Tuesday, August 12, 2014

The Bois

I guess one should know most of my stories I am about to tell have to do with my list of bois

There is Jack the boy i met on blogger and became intertwined with I also call him Anubis

There is Army Boi who taught me the world is mine for the taking

There is Lordd my drag mother and my first older lover

Bad Boi or I call Stelly who showed me the addictions of the world and how evil and unevil they are I started drinking and smokin because of him and was introduced to other things I never thought he live past 27 he turned 27 this year

Karate Boi or richie the boy who stole my heart and took me 2 years to get over

Pan Boy a older man who never seems to age just stays forever young and twinky living for the party

Candian Boi my current sorta fling that has ended but hasnt he started at 26 then 18 then 30 his real age is 30

there is also Paul and Bruce too very well off guys I went to live with awhile and made a friendship that lasted for the ages

Gay Boi my adopted gay lil brother evil and yet not

Most if not all my stories will have one of these chars in them so let the stories unravel and maybe once I am done everyone will understand a little more about me and why I am the way that I am could it be I have finally become jaded after so long of not Love<~Peter~>

bloggggg

Years ago I started this blog for my place to go I was a teenage boy alone looking for something I could not get in my daily Life. Reading back on my blog I find it full of mad ramblings about nothings of life and yet it shows me the state of mind I was in. I was lonely and ready to take on the world. I have lived alot of life and come so far from the boy who use to write this boy. At that time I had never had a bf now I have had 6 bfs all meanings the world to me and all teaching me a lesson. I have had other as well flings and I have moved all over this great country and really explored growing into my roots and to tell you life has really speed up and basically the on botton was hit but now it seems i am the same as I was some 4 years ago lonely and not knowing what the next step in my life is and truely I hope that once agian maybe this blog can help lead the way just a little bit. I guess to begin I must start where I left off . Where was I... When this blog was last sussecful me and Jack were enjoying our romance and we enjoyed it nearly a year and half still the longest relationship ever I had just met army boi this guy who broke me out of my shell he was great I evenetaully agreed with Jack that I couldnt be with him due to not being able to touch and someone who loves sex as much as I do must touch but funny thing 5 years down the line me and jack are now to be married in 5 more years and promised to each other he is mad at me cause I slept with a girl for the first time and tried to have a baby. but I am getting ahead of myself ...all these stories I am not sure where to start ill try this agian later promise Love<~Peter~>

Sunday, February 17, 2013

Still blogging

Hey guys I have returned to blogging I am just not blogging here if you wish to read my blog add me on fb it's in my notes lifeislife369@yahoo.com or Peter Day I something don't remember to post here and I see fb everyday so yeah love you guys Love Peter

Tuesday, October 9, 2012

i wsih to never promise

I am sadly not a man of his word it is not that i m untrust worthy it is just I need to be reminded ...But as they says here what youand never being bored b miseed in my life.

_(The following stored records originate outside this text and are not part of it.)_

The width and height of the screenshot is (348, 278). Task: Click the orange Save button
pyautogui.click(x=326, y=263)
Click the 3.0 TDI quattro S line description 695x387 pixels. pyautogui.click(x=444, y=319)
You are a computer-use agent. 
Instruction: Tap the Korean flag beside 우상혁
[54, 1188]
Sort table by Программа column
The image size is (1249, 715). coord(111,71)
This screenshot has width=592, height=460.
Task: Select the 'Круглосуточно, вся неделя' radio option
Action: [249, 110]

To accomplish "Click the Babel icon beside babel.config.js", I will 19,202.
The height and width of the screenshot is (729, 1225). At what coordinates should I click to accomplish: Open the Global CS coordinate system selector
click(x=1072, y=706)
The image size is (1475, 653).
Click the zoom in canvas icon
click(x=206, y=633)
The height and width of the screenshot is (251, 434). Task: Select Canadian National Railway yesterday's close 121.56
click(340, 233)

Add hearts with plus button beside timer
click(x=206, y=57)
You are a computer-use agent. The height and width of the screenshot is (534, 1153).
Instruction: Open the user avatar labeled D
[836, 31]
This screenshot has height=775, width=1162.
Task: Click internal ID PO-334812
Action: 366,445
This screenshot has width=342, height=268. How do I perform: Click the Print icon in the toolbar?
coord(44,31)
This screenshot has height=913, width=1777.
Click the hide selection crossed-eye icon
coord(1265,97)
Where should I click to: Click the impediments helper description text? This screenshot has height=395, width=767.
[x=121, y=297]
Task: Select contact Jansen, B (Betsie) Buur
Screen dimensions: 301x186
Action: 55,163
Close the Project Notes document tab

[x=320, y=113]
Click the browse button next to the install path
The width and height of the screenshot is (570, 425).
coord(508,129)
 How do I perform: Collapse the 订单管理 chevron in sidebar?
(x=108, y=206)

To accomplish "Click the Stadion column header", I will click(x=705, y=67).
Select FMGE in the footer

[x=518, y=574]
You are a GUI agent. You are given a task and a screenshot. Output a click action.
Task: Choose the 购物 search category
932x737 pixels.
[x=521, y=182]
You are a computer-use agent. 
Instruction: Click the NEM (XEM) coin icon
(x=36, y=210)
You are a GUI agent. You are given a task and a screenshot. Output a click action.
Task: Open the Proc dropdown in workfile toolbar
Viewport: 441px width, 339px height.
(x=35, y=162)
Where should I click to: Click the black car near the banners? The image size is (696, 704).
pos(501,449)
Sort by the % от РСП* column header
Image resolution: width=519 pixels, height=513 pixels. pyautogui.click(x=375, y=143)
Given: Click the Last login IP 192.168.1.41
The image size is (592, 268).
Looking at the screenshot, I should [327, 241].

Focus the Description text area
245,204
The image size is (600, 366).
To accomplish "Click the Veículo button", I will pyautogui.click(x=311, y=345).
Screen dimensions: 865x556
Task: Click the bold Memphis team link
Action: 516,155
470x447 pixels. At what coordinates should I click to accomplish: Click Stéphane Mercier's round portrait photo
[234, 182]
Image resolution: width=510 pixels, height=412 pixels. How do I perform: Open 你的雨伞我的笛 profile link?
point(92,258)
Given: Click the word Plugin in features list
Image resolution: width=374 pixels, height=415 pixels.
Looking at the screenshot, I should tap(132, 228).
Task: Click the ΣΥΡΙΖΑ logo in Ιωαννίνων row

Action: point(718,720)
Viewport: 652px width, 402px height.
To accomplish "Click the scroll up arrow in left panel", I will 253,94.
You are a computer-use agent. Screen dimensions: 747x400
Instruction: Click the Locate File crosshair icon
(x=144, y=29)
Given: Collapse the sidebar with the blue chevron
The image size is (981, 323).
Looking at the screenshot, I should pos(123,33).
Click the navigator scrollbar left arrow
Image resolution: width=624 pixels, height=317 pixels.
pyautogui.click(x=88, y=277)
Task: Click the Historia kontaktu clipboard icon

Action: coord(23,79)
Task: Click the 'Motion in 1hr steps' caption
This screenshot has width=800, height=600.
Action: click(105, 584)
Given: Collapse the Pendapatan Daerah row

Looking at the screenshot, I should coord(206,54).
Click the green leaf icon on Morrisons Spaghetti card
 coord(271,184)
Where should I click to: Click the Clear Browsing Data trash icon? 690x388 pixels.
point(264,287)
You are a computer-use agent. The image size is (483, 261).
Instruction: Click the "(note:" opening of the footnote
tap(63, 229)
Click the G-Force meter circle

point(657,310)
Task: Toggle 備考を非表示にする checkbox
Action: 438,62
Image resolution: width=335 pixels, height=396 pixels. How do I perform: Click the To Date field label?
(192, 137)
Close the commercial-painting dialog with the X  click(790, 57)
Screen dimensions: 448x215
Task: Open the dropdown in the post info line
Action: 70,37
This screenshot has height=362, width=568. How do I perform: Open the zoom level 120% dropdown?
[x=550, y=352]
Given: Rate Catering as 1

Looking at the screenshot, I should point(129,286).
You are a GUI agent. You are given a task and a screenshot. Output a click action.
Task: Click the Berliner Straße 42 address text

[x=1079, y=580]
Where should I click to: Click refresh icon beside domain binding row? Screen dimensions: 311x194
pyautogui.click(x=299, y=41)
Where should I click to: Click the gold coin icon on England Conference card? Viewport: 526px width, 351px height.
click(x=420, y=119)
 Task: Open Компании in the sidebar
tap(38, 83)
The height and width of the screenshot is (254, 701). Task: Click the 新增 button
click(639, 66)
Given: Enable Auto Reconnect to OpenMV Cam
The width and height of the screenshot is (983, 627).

I sometimes feel like in this relationship I am the one pulling all the wirgh he doesnt want to have sex i cook clean and do a lot of stuff. And have been struggling with a recent weigh problem I am not 170 which I usaully weigh around 150 and him even joking about it hurts lik staying he didnt like me wearing his shirt cause i strecthed it out really hurt but th reason why I say this is I cant seem to keep a promise like not smokin so simple yet so hard not sleeping in and just not getting depresed which I do at times we all do... I seem to have nothingg I really want to do and yet I just dont know I honestly dont know what the future hold last year I had a year of adventures random sex partying a little drugs just never being bored waking up and being naked with bad boi on me asleep then just getting coffee not worrying about what naked boys we had brought home last night cause i was happy with my body naked now i just cant do that I have a settled life and people ask us if we are a married couple and I am no that guy is it bad I miss my party life i know if I started doing all that I did living life on the go I would be hott and wanted and get sex whenever I wanted where ever I wanted I was that guy/.... am i ready to settle down I hate when nothing as been done all day and he tells me I just want to relax today... i am tired of relaxing.... abd he is too he wants to go dancing i want one random out of the box adventure that doesnt invlove food

                                 Love<~Peter~>

p.s. if you want a refence to my life watch strapped even the umm selling part i have done kinda explains a lot

Tuesday, September 18, 2012

It's tuedays

    Have you all noticed I post on Tuedays? It's weird but I kinda like it I mean it gets you over the Mondays and nothing intresting happens on a Tuesday. So this is my evil plan I am going to post on Tuesday so everyone is so bored they have to read this crap I write down for the whole world to see.
                              Anyone noticing the indents well yall better be.!?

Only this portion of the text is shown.